Not many people would call stress "fun," and yet video games can be stressful. We sometimes willingly pay money to be more stressed. This year gave us a bumper crop of stressful games, and the other day as I was tossing and turning at 5:00 am., I decided to rank them on the inside wall of my cranium. Lucas Pope's recent Papers, Please made it onto the list, and so did Richard Hofmeier's Cart Life. But I started with Nintendo's Pikmin 3.
You're probably a skilled enough gamer that Pikmin 3, an adorable and kid-friendly strategy game, didn't give you too much trouble. But if it didn't stress you out, that's probably because you've already internalized one of the greatest pressures in modern life: managing time on your own.
This year gave us a bumper crop of stressful games
Every day, you and your obedient pikmin go off in all directions to explore new areas, solve new puzzles, and dig up new resources. The sun marches mercilessly across the top of the screen until you get a warning — "Hurry up!" — and you have to round everyone up and get home. Stray pikmin get killed, but worse yet, every project you started has to be abandoned. If you just killed a boss and it's getting to be dusk, you have to run home without collecting your spoils.
Pikmin 3 would be a different game without that time pressure. The cycle is gentle. You can always pick up a project the next day, you can even come back to a boss fight and your progress will be saved — but your first reaction is to feel hemmed in. You want to do everything, and you can't. The world isn't fair, and you're not ready to accept it. Pikmin 3 was inspired by a garden but its scheduling mechanic is straight out of recess time, or play dates, or any situation where some adult can say, "Five more minutes!"
Now, I expected Papers, Please to be even more stressful than Pikmin 3. Instead, it just ground me down. The best game I've ever played about proofreading, it casts you as a border guard for an authoritarian 1980's Eastern Bloc nation. An endless line of asylum seekers, lost family members, criminals, victims and innocents comes by your window, and you have to scrutinize the papers they hand you, looking for any detail that would reveal they're lying. Papers, Please also gives you a limited amount of time every day, but this came as a relief from the difficult mental work I was doing — and I didn't even mind the screen that told me how cold, or hungry, or sick my family was getting because I wasn't pulling my weight.

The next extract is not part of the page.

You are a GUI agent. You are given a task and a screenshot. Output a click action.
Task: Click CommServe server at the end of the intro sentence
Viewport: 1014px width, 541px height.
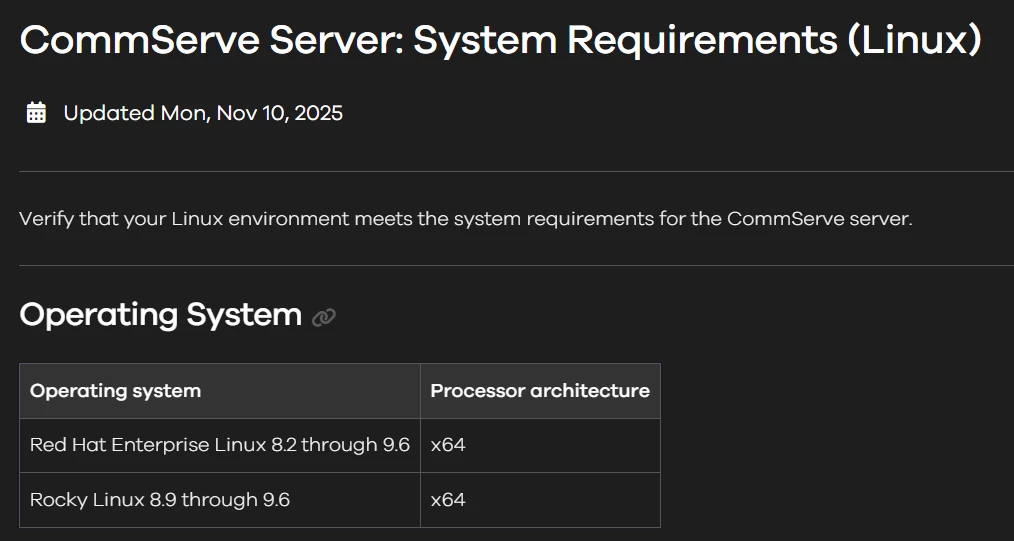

Papers, Please is an empathy game, and I mostly felt empathy for myself. Now I understand how easily someone who makes life and death decisions can learn to take it lightly. The monotony of my work overcame me: if I had to follow the rules of the game, why shouldn't everyone else? When I separated a husband from his wife, who didn't have good papers, I shrugged at her as she returned to hell: why didn't you get the entry permit? Why is this my fault?
Every time it made me miserable, I had someone to blame. The situation is bad, but it's the system's fault and the state's fault. It didn't depress me and it didn't stress me out; it just made me numb. I'm guessing that's the point.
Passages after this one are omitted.